Shindo studiert zunächst Theologie, wird dann Pastor. Als er nach einem Ort sucht, um einen ersten Sonntagsgottesdienst abzuhalten, bietet ihm seine Mutter die Kneipe an, die sie seit 25 Jahren geführt hat – und so wird die Bar «June Bride» zum Gotteshaus.
«June Bride»
Zunächst kommen nicht einmal zehn Leute zum Gottesdienst. Heute sind es an die 100, die sich jeden Sonntag hier treffen. Viele von ihnen sind Ex-Gangster oder Ex-Yakuza-Anhänger, denen die Gesellschaft eine zweite Chance verweigert. Doch hier finden sie Annahme, Liebe und eine neue Familie. «Viele Leute mit unterschiedlichen Hintergründen kommen hierher», berichtet der mittlerweile 44-jährige Pastor. «Manche sind geschieden, bankrott gegangen und von der Gesellschaft ausgeschlossen. Manche Eltern haben Kinder verloren oder die Kinder sind im Gefängnis, anderen kamen aus dem Gefängnis und wurden von der eigenen Familie verlassen. Dies ist der Ort, um dein Leben neu zu beginnen!»
Gottes überraschendes Ende
So auch Hiro. Der 37-Jährige ist vor der Yakuza geflohen, wurde aber von seiner Familie verstossen. Heute schläft er im Gemeindegebäude und ist sich sicher, dass er ohne die Hilfe der Kirche schon wieder im Gefängnis wäre. «Aber mein neues Leben ist eine wichtige Phase für mich, damit ich ein besserer Mensch werde», erklärt der ehemalige Drogendealer. «Ich habe mich sehr verändert, seit ich in diese Gemeinde gekommen bin.» Und Hiro ist dankbar für diese Möglichkeit, denn er ist sich bewusst, dass die japanische Gesellschaft nicht einfach so eine zweite Chance vergibt.

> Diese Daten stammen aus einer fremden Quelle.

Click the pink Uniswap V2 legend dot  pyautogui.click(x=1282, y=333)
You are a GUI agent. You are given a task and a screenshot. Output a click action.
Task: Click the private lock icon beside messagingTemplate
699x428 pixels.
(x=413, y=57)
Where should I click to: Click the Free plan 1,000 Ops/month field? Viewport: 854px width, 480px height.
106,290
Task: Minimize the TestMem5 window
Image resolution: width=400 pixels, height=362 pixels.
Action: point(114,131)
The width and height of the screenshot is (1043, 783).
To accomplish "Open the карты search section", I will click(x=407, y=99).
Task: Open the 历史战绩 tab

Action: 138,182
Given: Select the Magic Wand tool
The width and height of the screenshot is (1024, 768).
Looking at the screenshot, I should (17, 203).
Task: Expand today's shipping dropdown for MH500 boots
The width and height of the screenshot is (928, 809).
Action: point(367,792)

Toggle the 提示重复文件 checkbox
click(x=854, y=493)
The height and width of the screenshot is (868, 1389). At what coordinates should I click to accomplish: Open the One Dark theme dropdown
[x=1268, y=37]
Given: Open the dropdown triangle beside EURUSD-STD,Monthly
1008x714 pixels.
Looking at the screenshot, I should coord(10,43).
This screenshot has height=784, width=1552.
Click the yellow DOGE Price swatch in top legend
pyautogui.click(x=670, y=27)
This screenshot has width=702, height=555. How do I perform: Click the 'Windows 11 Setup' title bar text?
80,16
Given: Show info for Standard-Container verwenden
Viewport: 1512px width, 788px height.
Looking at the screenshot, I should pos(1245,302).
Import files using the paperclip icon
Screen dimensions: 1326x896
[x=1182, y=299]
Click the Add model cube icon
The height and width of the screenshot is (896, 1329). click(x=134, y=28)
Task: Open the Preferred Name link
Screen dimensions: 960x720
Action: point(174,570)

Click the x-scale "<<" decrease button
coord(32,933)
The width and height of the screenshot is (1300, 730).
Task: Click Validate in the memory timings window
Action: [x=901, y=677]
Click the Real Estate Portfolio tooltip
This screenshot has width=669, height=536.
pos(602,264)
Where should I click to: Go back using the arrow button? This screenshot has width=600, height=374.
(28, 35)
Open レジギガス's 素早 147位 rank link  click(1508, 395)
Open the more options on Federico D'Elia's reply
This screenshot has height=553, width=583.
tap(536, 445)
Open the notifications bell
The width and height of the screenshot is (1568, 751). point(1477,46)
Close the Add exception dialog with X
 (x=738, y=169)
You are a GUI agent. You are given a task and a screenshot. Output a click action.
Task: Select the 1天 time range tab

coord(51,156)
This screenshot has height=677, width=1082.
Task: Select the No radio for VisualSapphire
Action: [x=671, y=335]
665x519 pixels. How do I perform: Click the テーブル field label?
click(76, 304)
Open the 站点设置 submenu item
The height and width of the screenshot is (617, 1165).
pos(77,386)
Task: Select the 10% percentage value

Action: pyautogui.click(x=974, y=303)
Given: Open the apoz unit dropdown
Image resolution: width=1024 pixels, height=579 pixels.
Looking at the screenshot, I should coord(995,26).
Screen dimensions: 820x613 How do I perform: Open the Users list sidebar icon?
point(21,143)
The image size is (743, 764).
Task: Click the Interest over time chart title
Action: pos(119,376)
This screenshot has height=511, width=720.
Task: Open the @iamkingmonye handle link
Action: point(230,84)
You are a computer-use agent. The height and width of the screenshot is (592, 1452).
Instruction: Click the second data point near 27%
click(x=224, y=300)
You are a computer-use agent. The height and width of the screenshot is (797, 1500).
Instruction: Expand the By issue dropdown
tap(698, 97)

«Früher waren wir in rivalisierenden Gangs und haben uns angeschossen. Heute preisen wir denselben Gott», predigt Pastor Shindo. Über 100 Personen hat er mittlerweile getauft, darunter auch seine Mutter. Und diese ist überglücklich: «Ich glaube, das Leben meines Sohnes verdeutlicht Gottes überraschendes Ende!»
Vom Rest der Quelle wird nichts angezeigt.